= Task list =
• a. In the article on TAVR for low-risk patients, what year did the US Food and Drug Administration approve TAVR for patients at low surgical risk?
• b. Write the next few paragraphs of the article on TAVR for low-risk patients, starting after its final sentence.

== Text

Is It Too Soon to Consider TAVR for Younger, Low-Risk Patients?

A Sunday session will explore whether transcatheter aortic valve replacement (TAVR) is an appropriate treatment option for all low-risk patients, especially younger ones. One factor clouding the issue: long-term durability remains an open question.

“TAVR has become an established form of therapy for the treatment of aortic valve disease in a very short time,” said Edward P. Chen, MD, from Emory University in Atlanta. “Where it will ultimately fall in the spectrum of treatment options for structural heart disease is still unclear. The low-risk population approval suddenly expands the treatment options we have for these patients, but the long-term outcome data are yet to be determined.”

Dr. Chen will co-moderate the TAVR session with Ourania Preventza, MD, MBA, from Baylor College of Medicine in Houston.

Edward P. Chen, MD

Edward P. Chen, MD

The US Food and Drug Administration’s 2019 approval of TAVR for patients at low surgical risk could transform the treatment of aortic valve disease, but only if research supports long-term durability.

Evolving Impact: TAVR in Low-Risk Patients—Results of the Evolut Low Risk and PARTNER 3 Trials

12:45 p.m. – 2:45 p.m.
Room 208

“Expanding TAVR to low-risk populations will potentially change the way we replace aortic valves for approximately 70% of patients, perhaps more,” said Dr. Preventza.

====
== Data block

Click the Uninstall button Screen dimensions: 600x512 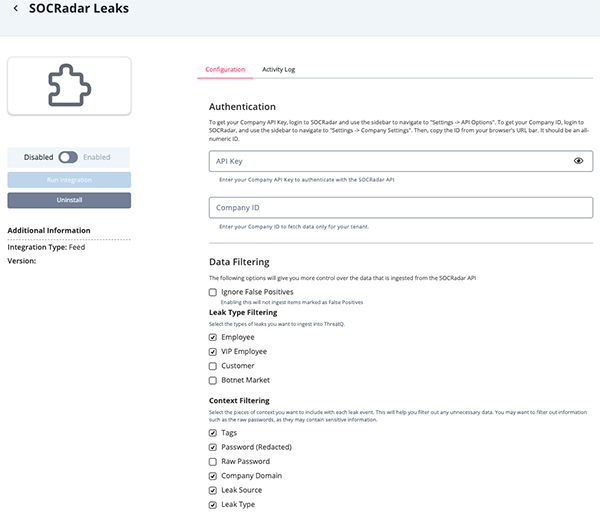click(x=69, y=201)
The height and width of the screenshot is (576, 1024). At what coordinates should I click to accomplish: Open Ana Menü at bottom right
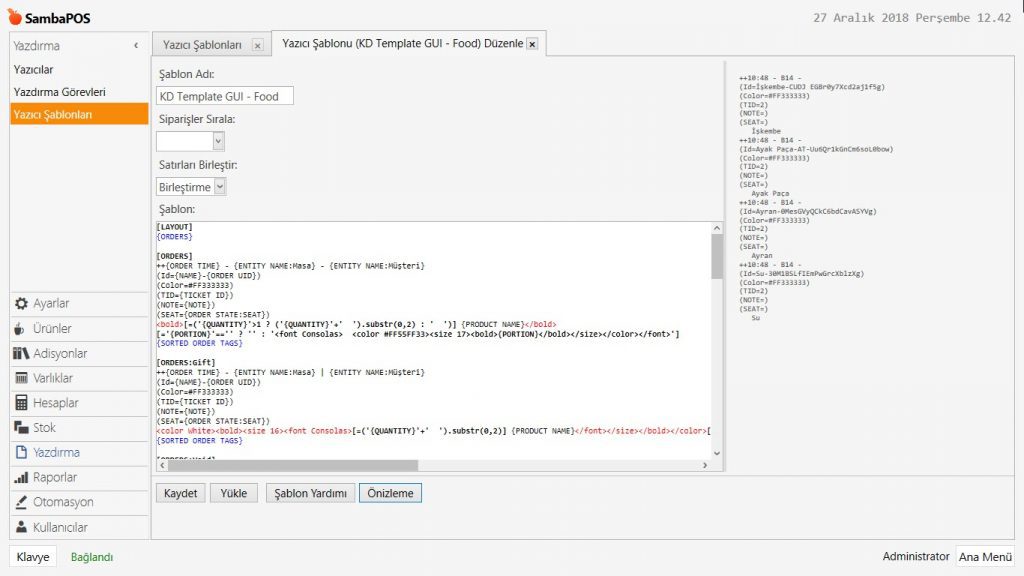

====

= Results =
• a. 2019

• b.
While the mean age of patients in the low-risk trials was approximately 70 years, cardiac surgeons see a growing number of younger patients in their 50s and 60s—and a 50-year-old TAVR recipient who is otherwise in good health can expect to live another 20 to 30 years. Since only 1-year outcomes data currently are available for this low-risk population, it is impossible to know how well the valves will perform after 10 to 20 years or if they’ll even last. “For lower-risk patients, we would like to see longer-term data,” Dr. Preventza noted.

Ourania Preventza, MD, MBA

Ourania Preventza, MD, MBA

Another important issue expected to be discussed in the session is the original approval of TAVR in higher-risk populations. With evidence that some results from the early PARTNER trials were not included in the original publication, the overall message of TAVR versus surgery could potentially change, according to Dr. Chen.  

“We should consider what is best for each patient individually in order to optimally determine the ultimate role of TAVR in the overall treatment paradigm of aortic valve disease,” he said. “This session is our opportunity to explore all of those issues together.”